All analyses were carried out using IBM SPSS Statistics 23.0.0 (SPSS Inc., Chicago, IL, USA), R version 4.0.0 (R Development Core Team, Vienna, Austria), and Python 3.7.7. Continuous data were expressed with mean ± standard deviation (SD). Categorical data were described as numbers (percentages). We compared groups using unpaired Student's t test and one-way ANOVA for normal continuous variables, a Mann-Whitney U test for skewed continuous variables, and a chi-square test or Fisher's exact test for categorical variables. Differences were considered significant when P < 0.05. The Spearman correlation was used for correlation analysis. The differences between serum metabolites and fecal microbiota detected before and after FMT were analyzed by Wilcoxon matched pairs signed rank.
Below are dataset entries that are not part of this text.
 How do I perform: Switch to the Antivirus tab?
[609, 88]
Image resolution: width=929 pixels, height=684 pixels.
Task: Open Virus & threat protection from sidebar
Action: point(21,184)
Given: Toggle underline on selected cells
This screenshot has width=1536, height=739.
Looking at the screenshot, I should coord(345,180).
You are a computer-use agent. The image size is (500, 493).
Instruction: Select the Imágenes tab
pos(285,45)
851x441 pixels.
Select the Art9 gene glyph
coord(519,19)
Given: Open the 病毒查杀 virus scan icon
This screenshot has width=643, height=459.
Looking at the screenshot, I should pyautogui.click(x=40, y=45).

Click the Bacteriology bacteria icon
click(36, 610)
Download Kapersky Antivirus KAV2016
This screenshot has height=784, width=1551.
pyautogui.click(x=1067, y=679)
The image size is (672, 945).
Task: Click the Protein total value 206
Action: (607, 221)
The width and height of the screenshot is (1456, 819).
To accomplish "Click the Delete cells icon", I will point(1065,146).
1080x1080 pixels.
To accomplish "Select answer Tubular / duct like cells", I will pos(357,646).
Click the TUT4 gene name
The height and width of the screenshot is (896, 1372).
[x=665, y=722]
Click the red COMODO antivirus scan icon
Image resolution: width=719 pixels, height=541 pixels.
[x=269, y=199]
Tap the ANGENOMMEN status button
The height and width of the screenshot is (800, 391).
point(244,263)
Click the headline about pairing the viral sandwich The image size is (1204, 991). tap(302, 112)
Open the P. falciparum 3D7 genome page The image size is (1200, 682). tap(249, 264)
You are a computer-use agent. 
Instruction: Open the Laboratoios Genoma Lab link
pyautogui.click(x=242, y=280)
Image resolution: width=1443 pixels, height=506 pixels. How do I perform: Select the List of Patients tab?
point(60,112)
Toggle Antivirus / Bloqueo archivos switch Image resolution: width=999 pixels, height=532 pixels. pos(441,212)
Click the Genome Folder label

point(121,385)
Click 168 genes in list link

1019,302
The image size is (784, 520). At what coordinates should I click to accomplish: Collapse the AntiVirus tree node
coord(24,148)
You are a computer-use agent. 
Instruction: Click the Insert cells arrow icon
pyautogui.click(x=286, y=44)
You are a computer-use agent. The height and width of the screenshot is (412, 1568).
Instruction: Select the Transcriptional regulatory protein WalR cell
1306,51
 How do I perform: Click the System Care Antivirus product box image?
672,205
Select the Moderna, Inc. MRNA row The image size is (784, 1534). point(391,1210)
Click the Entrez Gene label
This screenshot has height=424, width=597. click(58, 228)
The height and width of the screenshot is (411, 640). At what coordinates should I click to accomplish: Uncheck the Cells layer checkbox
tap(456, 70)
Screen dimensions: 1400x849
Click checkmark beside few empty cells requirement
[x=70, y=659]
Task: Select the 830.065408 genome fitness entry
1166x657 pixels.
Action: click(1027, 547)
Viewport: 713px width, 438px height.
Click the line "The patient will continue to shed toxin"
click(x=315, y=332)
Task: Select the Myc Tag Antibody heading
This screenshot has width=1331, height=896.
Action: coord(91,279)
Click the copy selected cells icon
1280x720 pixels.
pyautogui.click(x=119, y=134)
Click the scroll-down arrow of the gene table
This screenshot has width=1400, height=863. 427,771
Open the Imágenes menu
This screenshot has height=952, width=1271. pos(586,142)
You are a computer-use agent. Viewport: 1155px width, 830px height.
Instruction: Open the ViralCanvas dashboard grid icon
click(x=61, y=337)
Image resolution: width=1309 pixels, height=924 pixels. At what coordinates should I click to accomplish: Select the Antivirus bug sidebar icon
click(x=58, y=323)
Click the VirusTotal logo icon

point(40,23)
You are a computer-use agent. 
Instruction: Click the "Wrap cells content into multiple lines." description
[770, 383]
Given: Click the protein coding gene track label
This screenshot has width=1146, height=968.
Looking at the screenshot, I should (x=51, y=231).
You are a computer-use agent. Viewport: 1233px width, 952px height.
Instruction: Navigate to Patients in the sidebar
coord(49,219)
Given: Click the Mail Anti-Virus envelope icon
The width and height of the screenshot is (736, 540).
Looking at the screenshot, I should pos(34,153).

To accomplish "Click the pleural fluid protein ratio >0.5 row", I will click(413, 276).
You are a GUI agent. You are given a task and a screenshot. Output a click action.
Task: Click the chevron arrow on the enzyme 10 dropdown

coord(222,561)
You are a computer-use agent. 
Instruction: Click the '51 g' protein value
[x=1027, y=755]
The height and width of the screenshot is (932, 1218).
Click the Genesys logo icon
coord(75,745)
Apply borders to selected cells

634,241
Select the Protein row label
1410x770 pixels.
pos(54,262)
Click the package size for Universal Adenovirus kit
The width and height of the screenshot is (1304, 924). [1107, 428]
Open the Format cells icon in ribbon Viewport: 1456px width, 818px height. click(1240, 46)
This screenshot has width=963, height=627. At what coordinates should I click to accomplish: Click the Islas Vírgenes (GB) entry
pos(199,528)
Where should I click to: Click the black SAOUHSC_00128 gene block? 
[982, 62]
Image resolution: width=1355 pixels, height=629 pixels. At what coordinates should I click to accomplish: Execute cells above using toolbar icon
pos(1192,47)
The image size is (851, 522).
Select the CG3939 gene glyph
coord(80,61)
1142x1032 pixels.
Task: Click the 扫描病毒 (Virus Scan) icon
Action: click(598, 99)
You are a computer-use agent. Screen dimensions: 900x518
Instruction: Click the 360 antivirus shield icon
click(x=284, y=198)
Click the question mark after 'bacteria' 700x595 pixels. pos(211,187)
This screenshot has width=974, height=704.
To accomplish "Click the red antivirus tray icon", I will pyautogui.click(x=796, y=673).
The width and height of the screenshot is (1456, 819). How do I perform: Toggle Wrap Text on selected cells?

Machine learning using the "caret" package was performed to examine the complex relationships among metabolites and thus predict patient outcomes as accurately as possible. Training and testing datasets were derived and used in the feature selection in the training dataset, and then random forest (RF) algorithms were used to develop a classification model. The sklearn package of python was used to process the samples according to ratio of the training set: testing set to be 0.8:0.2. The model parameters of the training set were adjusted by fivefold CV, and the optimal parameters were selected and evaluated by the test set. The performance of the markers was analyzed by calculating the area under the receiver-operating characteristic curve (AUC).